━━━ Selected passage ━━━
Diving deep – Sacred Self-Care
Phase 1 – HOME PREP
This is the ninth year that I’ve cleansed for the month of January. It all started 2008 when I read Kathy Freston’s Quantum Wellness, I highly recommend reading that book. At the end of the book she suggests doing a 21 day cleanse that eliminates sugar, caffeine, gluten, alcohol, and all animal products.
At the time, I was a serious coffee drinker, drip at home in the morning and at least one, but probably two, nonfat lattes in the afternoon, not to mention an uber SERIOUS sugar addict. And while I considered myself a pretty healthy eater I also regularly ate gluten, a little meat, never really liked it that much, and I definitely drank my share of wine.
I don’t remember what month it was that I did that 21 day cleanse but I felt freaking AMAZING (!!!) afterwards. Not only did I drop a few pounds, I was 40 then so staying slim was easy as pie, but I was look’n good. My skin was flawless and I had something of a glow about me, if I do say so myself. I even felt like it had a spiritual clearing effect.
I shared that book with BFF, she read it and took it to a whole new level. A decade later she’s something of a nutritional/healing expert now studying herbology and launching her own amazing line of herbal products, Willow and Wildflower.
From then on we, along with a group of girlfriends, have been cleansing every January. We’ve done all kinds of cleanses, last year we did an amazing microbiome cleanse. I felt amazing, lost 17 lbs (definitely a lot harder to stay slim at 50),and quit sugar completely for ten months, I’m still an addict and have finally decided I must treat it like a drug addiction, one bite and it’s down the rabbit hole of goodies.
As I said I went ten months with ZERO sugar. Alas on my 50th birthday trip to Mexico I ate cake (include picture), it was delicious, but that was that, I binged all through the holiday season and put on 10 lbs in eight weeks. Just like that.
━━━
● Required action: Transcribe the self-care text from "I don’t remember" up to and including "Willow and Wildflower.".
━━━ Given information ━━━
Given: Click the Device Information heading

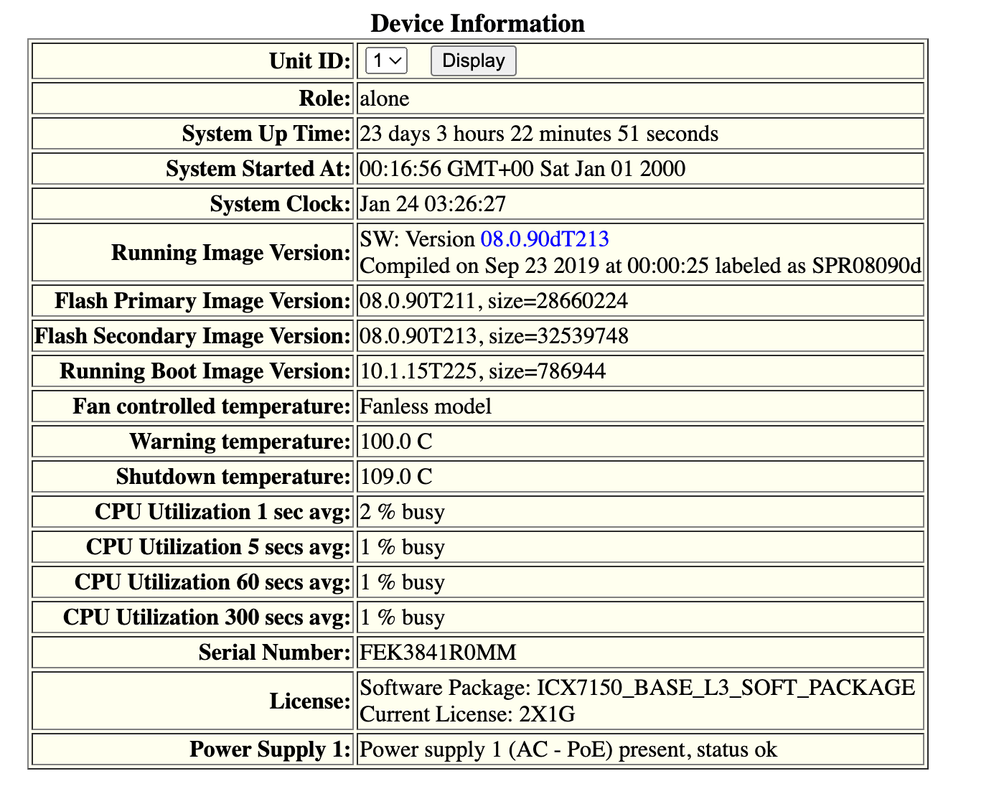Looking at the screenshot, I should [x=477, y=23].
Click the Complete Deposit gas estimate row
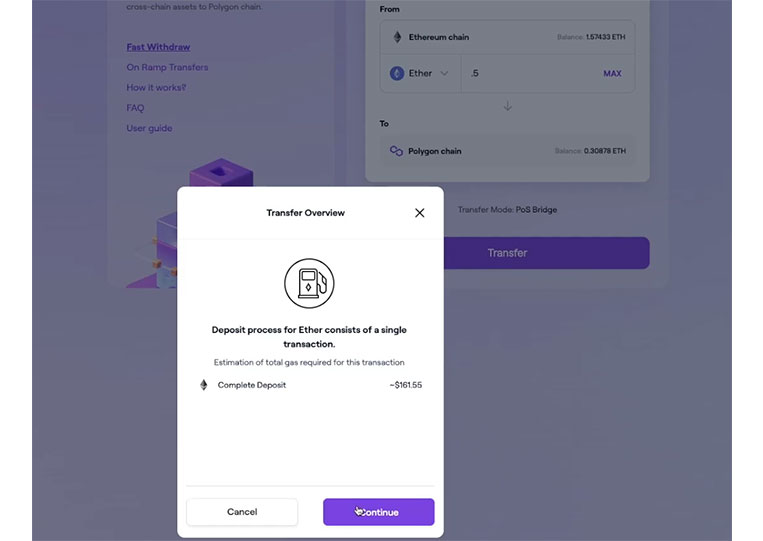 tap(310, 385)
━━━
● Answer box:
I don’t remember what month it was that I did that 21 day cleanse but I felt freaking AMAZING (!!!) afterwards. Not only did I drop a few pounds, I was 40 then so staying slim was easy as pie, but I was look’n good. My skin was flawless and I had something of a glow about me, if I do say so myself. I even felt like it had a spiritual clearing effect.
I shared that book with BFF, she read it and took it to a whole new level. A decade later she’s something of a nutritional/healing expert now studying herbology and launching her own amazing line of herbal products, Willow and Wildflower.